TESTO ESTRATTO:
Altruismo (ed Egoismo), riflessioni
Se con questo termine intendiamo un atto assolutamente disinteressato, cioè scegliere di compiere un qualsiasi gesto in favore di un altro, senza ricevere niente in cambio, forse rischiamo di parlare di qualcosa che non esiste.
Una definizione un po’ cinica dell’altruismo potrebbe essere: "L’altruismo è la spinta ad elargire ad altri ciò di cui ci priviamo volentieri, con la tacita attesa che il gesto venga in qualche modo premiato”.
E’ molto raro che si doni ad altri qualcosa che serva veramente a noi stessi; prima di molti gesti altruistici c’è quasi sempre una riflessione ed una scelta di convenienza, salvo quegli atti sconsiderati o irrazionali che precedono qualsiasi ragionamento e sfuggono così alla regola.
In certi casi si parla di comportamento altruistico semplicemente perché non si è scoperto dove si nasconda quello egoistico.
Se siete convinti del contrario, ovvero che l’altruismo è molto diffuso, provate a farne qualche esempio e verificatelo con scrupolo.
Attenzione, però, perché molto spesso la merce di scambio c’è, ma non è facile scovarla!
Con un comportamento altruistico si può anche soddisfare il "proprio” bisogno di punizione o di procurarci gratitudine o si può combattere la "nostra” solitudine o la noia.
Il gesto altruistico, per essere veramente come lo intendiamo comunemente, dovrebbe partire dalla certezza che non vi sia alla base nessuna "merce” di scambio, ma che sia una pura donazione incondizionata (del nostro interessamento o amore o semplicemente del nostro tempo) oppure che sia un atto di generosità derivante dal privarci di qualcosa a cui veramente teniamo, senza averne in cambio altri beni di uguale valore.
Con questa premessa non voglio dire che l’altruismo non sia comunque un atteggiamento positivo, ma soltanto che in realtà non è così "nobile” come si vorrebbe ritenere e che questa pratica è più rara di quanto si creda.

RECORD ESTRATTI:
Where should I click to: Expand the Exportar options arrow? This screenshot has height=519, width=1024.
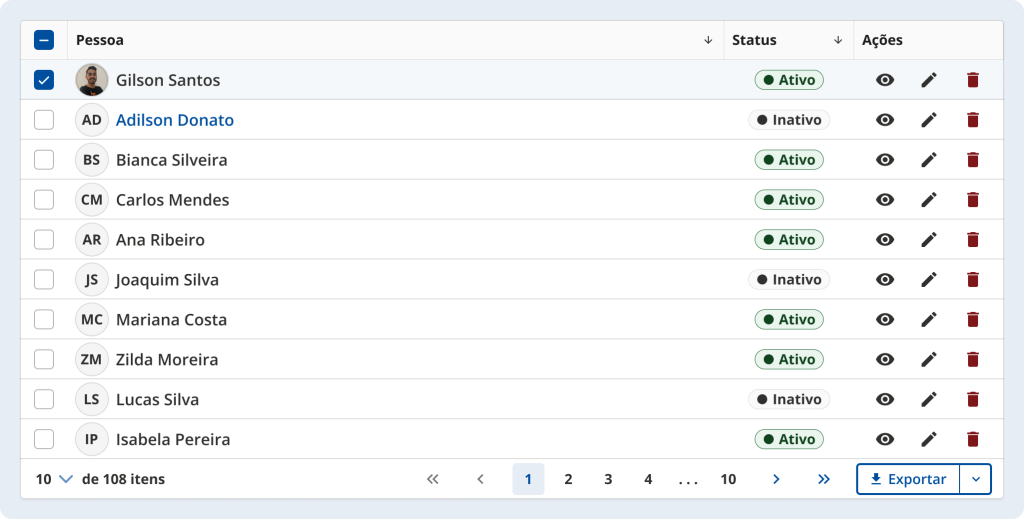(975, 479)
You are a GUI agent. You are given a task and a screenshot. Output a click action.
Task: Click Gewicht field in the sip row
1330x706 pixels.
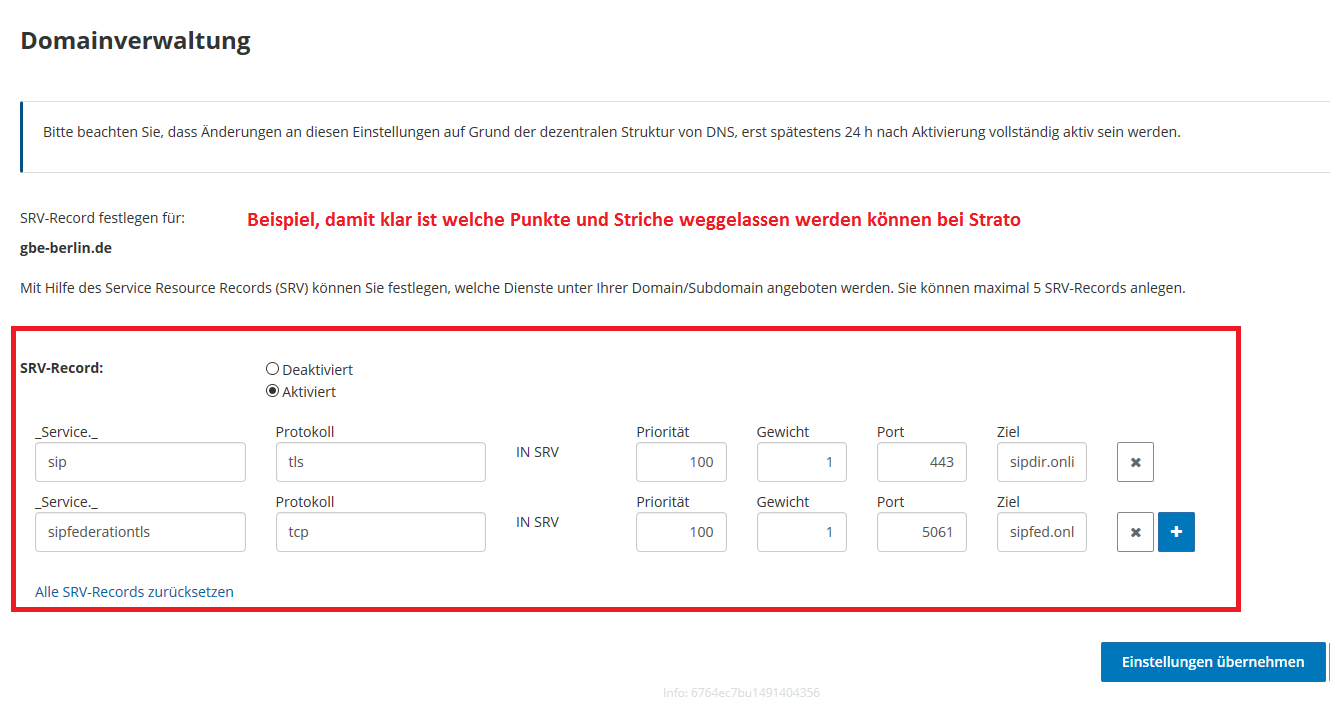pyautogui.click(x=801, y=462)
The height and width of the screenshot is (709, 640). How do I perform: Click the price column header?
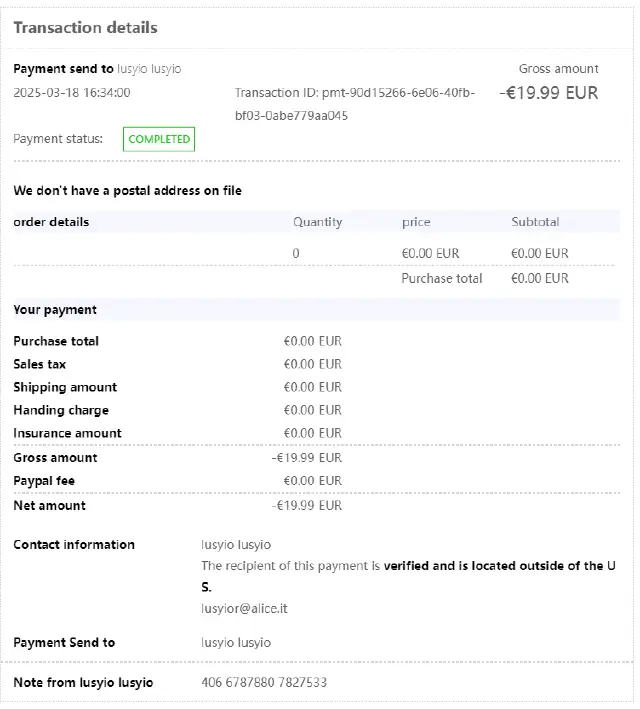tap(416, 222)
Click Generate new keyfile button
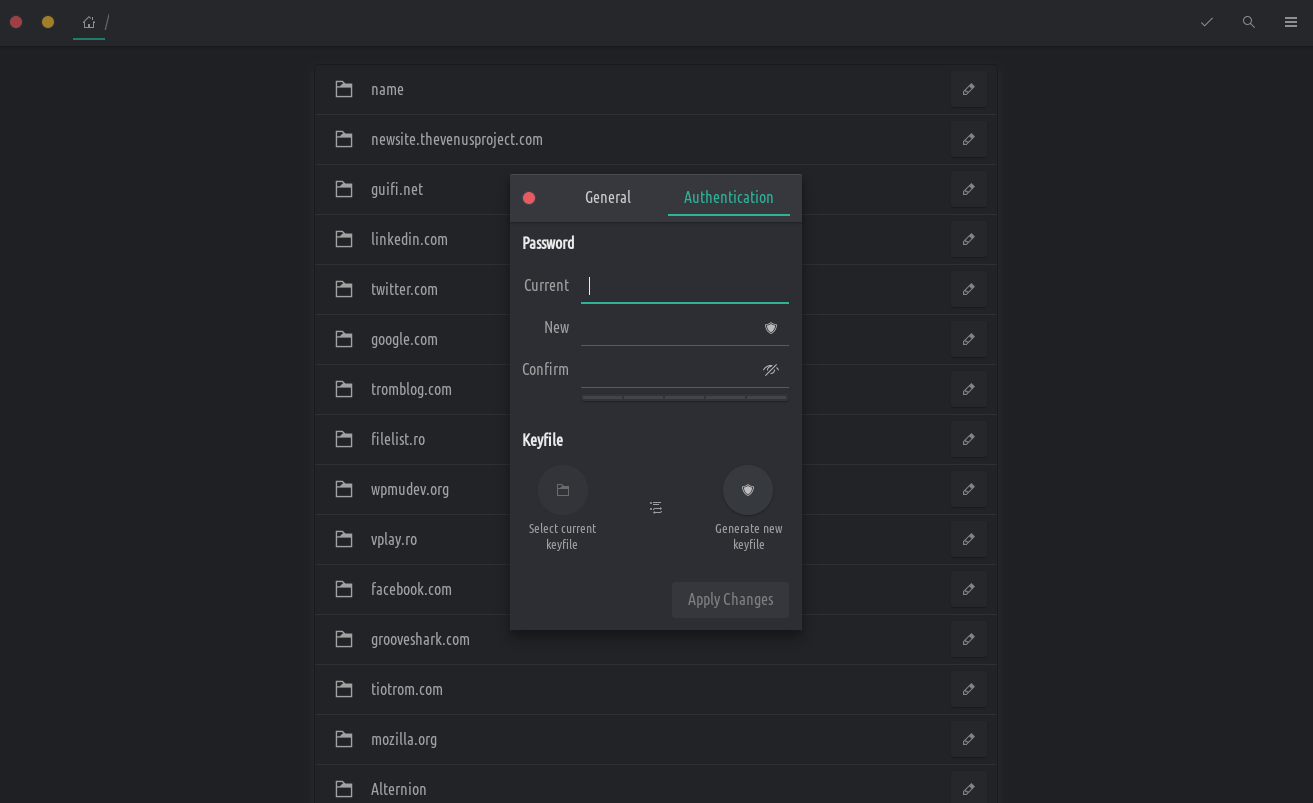The image size is (1313, 803). coord(748,490)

COMPITI RICHIESTI:
- 1) Riproduci il passo del testo sull'altruismo che comincia con "Attenzione, però, perché" e prosegue fino a "di uguale valore.".
- 2) Rispondi a queste domande sul testo sull'altruismo.
(a) Quali atti, secondo il testo, "sfuggono così alla regola"?
(b) Che cosa si può combattere con un comportamento altruistico?
(c) Nell'ultima frase, la pratica dell'altruismo è detta più rara o più comune di quanto si creda?

SOLUZIONI DELL'ESERCIZIO:
- 1)
Attenzione, però, perché molto spesso la merce di scambio c’è, ma non è facile scovarla!
Con un comportamento altruistico si può anche soddisfare il "proprio” bisogno di punizione o di procurarci gratitudine o si può combattere la "nostra” solitudine o la noia.
Il gesto altruistico, per essere veramente come lo intendiamo comunemente, dovrebbe partire dalla certezza che non vi sia alla base nessuna "merce” di scambio, ma che sia una pura donazione incondizionata (del nostro interessamento o amore o semplicemente del nostro tempo) oppure che sia un atto di generosità derivante dal privarci di qualcosa a cui veramente teniamo, senza averne in cambio altri beni di uguale valore.

- 2)
(a) Gli atti sconsiderati o irrazionali che precedono qualsiasi ragionamento.
(b) La solitudine o la noia.
(c) Più rara.